By Elaine Viets
There’s another virus that’s hitting those of us who work from home – ransomware. The most common right now is called the Microsoft Attack. A warning pops up that you have a virus and there is an 800 number to call “Microsoft” to have it removed. My IT guy says Microsoft will never call, email, or send a pop-up about a virus. That’s malicious software holding your computer hostage until the ransom is paid. You’re locked out.
Ransomware attacks are epidemic. Two weeks ago, a woman in my (socially distanced) gym class had her computer locked by ransomware. She refused to pay the ransom. Instead, she paid her IT guy $600 to free her computer. Yep. The poor woman ponied up 600 bucks. My IT guy said $50-100 was overcharging. He could do the job in under an hour.
I didn’t have the heart to tell her it would have been cheaper if she’d backed up her data and gotten a new computer. Not to mention a new IT guy.
Last week, my husband Don was working at his computer when it was attacked by ransomware. His computer was locked. Don couldn’t finish his article and he was on deadline. A red warning message blared across his screen. There was also an 800 number that he could call for “help.”
We both knew how expensive that help would be.
Don waited about an hour, hoping the ransomware would disappear.
No such luck.
Don and I had no choice but to use our most extreme weapon: 131 C.
He called the 800 number on his screen and I got on the line to listen in. The man who answered sounded young – maybe in his twenties – and he spoke English with an Asian accent. He told Don his name – a decidedly WASPy one, something like John Clark. That’s what I’ll call him for this blog. The attacker also told Don he was working in Chicago. I doubt he was anywhere near the place.
John claimed he didn’t know how Don’s computer got locked up. He was simply here to help, and if Don would give him his credit card number and tell him exactly what was wrong, then John would fix Don’s computer. They went back and forth like this for at least a minute:
John would ask Don to tell him what was wrong. Don would demand John remove the ransomware.
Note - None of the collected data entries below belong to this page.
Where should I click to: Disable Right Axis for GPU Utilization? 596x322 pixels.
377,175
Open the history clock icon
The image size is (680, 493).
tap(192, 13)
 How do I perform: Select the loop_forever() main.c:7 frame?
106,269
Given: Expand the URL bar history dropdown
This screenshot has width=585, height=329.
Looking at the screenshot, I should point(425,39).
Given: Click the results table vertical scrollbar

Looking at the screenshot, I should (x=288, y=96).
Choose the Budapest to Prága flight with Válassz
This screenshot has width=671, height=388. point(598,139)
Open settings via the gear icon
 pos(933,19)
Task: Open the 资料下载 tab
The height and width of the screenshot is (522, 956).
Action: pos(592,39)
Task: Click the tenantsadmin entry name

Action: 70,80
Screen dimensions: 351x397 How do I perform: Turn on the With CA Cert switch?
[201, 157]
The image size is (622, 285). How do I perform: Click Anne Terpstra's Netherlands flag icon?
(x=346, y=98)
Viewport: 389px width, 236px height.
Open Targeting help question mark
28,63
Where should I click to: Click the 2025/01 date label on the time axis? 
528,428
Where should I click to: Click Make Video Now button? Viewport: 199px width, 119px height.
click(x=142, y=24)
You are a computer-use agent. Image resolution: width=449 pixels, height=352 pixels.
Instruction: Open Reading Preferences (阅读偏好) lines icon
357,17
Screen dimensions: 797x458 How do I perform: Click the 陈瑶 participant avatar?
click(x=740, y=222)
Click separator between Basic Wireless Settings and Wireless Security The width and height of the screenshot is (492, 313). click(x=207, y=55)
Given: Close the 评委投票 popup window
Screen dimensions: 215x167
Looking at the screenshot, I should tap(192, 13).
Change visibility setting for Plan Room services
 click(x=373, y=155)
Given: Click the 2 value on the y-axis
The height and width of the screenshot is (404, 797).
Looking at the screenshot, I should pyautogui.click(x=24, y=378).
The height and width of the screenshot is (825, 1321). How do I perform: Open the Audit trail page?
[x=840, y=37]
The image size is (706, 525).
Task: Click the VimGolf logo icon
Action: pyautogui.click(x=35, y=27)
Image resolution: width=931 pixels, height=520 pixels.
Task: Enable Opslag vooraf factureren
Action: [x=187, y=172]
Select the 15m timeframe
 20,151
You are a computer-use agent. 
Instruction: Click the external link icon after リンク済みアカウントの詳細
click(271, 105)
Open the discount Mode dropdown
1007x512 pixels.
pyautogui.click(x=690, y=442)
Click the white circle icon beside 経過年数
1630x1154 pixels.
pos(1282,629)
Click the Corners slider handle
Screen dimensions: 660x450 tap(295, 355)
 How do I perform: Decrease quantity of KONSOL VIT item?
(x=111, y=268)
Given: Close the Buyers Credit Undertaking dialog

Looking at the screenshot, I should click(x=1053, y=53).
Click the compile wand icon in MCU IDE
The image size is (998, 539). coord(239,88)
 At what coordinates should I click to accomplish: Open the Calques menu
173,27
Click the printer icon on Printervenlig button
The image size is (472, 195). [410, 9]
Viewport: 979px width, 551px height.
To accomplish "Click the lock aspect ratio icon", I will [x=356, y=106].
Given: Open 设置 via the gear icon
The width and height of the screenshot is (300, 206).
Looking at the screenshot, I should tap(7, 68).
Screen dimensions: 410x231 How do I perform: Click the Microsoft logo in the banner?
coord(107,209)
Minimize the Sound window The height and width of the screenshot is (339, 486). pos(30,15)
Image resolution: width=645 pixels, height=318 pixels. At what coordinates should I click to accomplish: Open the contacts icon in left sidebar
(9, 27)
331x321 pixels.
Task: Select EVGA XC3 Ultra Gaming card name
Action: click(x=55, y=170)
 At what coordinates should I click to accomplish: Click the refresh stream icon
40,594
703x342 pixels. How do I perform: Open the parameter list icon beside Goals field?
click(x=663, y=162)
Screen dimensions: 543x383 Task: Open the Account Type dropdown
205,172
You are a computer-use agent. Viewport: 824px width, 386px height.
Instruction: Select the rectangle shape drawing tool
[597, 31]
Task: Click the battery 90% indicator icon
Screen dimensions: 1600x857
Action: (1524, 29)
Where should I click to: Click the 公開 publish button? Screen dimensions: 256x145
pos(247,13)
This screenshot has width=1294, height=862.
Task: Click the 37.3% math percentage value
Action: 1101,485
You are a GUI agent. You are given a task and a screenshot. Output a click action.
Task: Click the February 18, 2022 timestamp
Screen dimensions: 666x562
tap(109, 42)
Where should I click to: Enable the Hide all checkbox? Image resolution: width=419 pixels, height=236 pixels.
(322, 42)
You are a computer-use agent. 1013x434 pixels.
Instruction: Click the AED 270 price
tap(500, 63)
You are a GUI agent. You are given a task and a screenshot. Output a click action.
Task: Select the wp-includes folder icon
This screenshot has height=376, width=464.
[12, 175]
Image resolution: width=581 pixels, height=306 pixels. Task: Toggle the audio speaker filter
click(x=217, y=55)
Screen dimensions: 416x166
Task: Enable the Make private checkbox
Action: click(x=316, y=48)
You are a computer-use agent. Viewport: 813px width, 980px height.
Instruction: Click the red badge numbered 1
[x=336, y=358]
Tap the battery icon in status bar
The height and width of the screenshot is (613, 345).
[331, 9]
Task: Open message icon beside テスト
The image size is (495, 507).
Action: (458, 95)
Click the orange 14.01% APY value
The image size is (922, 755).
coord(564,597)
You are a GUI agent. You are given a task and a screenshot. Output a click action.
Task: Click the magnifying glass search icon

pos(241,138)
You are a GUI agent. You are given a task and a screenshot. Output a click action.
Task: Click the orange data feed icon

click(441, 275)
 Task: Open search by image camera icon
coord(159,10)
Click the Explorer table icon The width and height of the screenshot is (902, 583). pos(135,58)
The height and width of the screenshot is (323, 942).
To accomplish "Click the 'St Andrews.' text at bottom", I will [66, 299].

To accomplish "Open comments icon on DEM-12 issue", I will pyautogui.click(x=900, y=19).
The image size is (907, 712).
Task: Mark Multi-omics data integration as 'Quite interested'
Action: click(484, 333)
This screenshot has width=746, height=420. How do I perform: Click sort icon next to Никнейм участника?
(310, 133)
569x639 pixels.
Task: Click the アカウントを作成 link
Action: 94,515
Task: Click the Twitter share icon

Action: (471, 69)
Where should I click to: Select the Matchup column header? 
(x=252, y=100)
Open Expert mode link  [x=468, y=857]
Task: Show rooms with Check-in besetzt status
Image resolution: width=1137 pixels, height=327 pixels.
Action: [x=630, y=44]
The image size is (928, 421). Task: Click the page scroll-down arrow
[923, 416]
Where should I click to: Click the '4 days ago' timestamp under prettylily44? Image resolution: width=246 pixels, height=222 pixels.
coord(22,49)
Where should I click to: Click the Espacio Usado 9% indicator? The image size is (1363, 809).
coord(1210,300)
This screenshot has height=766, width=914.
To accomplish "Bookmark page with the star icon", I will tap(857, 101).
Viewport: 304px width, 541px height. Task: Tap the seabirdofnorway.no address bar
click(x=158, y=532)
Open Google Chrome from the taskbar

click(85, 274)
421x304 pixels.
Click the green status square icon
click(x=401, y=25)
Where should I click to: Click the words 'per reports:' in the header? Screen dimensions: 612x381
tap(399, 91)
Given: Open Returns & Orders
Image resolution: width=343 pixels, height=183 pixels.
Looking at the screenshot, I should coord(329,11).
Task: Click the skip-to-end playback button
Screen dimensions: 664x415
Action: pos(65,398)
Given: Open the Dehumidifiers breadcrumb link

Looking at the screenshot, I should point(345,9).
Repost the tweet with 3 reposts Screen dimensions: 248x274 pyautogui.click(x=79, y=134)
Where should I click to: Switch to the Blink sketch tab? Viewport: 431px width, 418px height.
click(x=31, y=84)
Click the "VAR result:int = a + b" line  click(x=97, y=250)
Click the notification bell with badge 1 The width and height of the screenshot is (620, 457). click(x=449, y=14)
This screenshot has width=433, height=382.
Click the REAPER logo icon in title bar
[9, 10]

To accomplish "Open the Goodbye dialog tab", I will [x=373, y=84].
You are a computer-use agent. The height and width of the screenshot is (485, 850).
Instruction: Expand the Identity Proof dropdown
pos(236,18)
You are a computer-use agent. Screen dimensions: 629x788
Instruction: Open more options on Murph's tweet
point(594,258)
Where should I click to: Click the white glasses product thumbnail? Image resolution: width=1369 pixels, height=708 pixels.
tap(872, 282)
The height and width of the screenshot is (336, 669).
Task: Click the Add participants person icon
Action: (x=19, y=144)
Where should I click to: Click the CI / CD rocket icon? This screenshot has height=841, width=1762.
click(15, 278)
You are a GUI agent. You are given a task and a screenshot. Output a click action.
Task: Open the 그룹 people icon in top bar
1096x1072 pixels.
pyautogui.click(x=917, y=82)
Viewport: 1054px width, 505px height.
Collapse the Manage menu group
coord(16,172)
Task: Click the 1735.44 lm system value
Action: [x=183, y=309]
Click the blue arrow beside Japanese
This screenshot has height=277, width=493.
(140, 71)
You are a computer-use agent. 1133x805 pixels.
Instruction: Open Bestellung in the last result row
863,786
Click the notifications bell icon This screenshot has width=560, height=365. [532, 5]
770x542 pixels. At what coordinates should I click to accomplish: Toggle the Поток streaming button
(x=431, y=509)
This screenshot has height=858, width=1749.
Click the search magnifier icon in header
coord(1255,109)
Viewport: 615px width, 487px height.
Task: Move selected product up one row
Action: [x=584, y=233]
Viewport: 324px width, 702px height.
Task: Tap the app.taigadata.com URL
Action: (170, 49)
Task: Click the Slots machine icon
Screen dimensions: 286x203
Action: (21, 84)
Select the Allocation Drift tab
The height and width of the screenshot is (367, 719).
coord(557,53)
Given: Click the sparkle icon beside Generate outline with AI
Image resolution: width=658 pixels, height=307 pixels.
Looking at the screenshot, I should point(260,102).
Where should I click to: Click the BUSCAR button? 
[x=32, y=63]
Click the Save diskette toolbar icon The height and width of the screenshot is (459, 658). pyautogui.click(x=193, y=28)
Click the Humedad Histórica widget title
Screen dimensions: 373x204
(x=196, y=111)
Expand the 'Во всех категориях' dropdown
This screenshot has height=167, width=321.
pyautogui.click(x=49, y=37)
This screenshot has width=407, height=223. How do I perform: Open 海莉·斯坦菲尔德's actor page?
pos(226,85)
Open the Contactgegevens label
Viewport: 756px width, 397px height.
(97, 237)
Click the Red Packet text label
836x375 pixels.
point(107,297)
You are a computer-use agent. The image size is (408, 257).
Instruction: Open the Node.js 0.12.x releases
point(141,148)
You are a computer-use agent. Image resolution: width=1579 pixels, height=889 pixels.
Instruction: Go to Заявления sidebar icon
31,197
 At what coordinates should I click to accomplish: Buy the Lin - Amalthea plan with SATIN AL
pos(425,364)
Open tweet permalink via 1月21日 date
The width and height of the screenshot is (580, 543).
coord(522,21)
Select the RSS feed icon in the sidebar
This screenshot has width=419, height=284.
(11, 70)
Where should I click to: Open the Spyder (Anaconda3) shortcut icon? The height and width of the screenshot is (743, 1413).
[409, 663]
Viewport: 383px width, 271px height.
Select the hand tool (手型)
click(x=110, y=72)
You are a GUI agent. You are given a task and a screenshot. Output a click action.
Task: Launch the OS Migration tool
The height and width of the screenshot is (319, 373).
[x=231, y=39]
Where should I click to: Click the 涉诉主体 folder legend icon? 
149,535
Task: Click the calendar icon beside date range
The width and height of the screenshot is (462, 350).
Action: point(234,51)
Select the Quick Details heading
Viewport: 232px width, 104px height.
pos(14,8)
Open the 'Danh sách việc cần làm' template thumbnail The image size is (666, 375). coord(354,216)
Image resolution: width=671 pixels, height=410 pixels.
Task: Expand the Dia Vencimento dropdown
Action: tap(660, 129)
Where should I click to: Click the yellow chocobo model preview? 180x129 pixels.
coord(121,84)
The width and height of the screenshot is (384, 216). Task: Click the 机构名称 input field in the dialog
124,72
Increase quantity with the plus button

John would deny he was there for any reason but to help and if Don would give him his credit card information . . .
At that point, I joined the conversation. “This is Don’s attorney, Vera Ellis, calling on a recorded line. Mr. Clark, you are aware that this conversation is being recorded, right?”
“No reason to record,” John Clark said. “If you will tell me what is wrong, I can fix the computer.”
“I’m Don’s attorney,” I repeated. “I’m speaking on a recorded line. You are in violation of FCC regulation 131 C. Do you understand that, Mr. Clark?”
“If you will tell me what is wrong, I can fix the computer,” John Clark said. He continued to protest that he only wanted to help and would we tell him what was wrong. I talked over him and kept repeating: “No, Mr. Clark. I’m informing you again, you are in violation of section 131 C. Do you understand? That’s 131 C.”
Finally, the line went dead. Don turned off his computer.
Half an hour later, Don switched his computer back on. The ransomware was gone and his computer worked fine. He finished his article on time.
By the way, 131 C is the number of an apartment we lived in on Capitol Hill in Washington DC. We moved in on a muggy August Saturday, and the air-conditioning was broken. The apartment was at least a hundred degrees. We couldn’t open the windows, either. They were painted shut. And there were no fans.
I called the landlord, who told me he couldn’t get anyone there before Monday at the earliest. I suspected he didn’t want to pay the weekend repair rates. I wasn’t about to swelter in that apartment until Monday.
“You have to get someone here to fix the air-conditioning,” I told him in a firm voice. “Or you’re in violation of section 131 C of the housing code.”
After I hung up the phone, Don said, “Isn’t 131 C our apartment number?”
It was. But it was enough to produce an air-conditioning repairman at our apartment within two hours.
And so the legend of 131 C was born.
Some of these scammers hijack major cities and counties. County officials in LaPorte, Indiana paid a $132,000 ransom to hackers who took over some of the county’s computers. The hijackers demanded their payment in Bitcoin. Another city paid more than $9 million to update their old, outdated system, rather than give the ransomers the $76,000 they demanded in Bitcoin. (Ransomware thieves loved Bitcoin.)
The FBI recommends that you don’t pay the crooks who hold your computer for ransom. You can report malware, ransomware, phishing and other scams to the FBI by calling 1-800-CALL-FBI. Press 3 and you’ll be directed to a website to file a complaint.
The FBI does catch some of the critters crawling around on the web.
One Raymond Odigie Uadiale pleaded guilty to conspiracy to commit money laundering in connection with a ransomware called Reveton. The former Microsoft employee got 18 months in prison.
If you ask me, and anyone else who’s battled these scammers, Ray got off easy.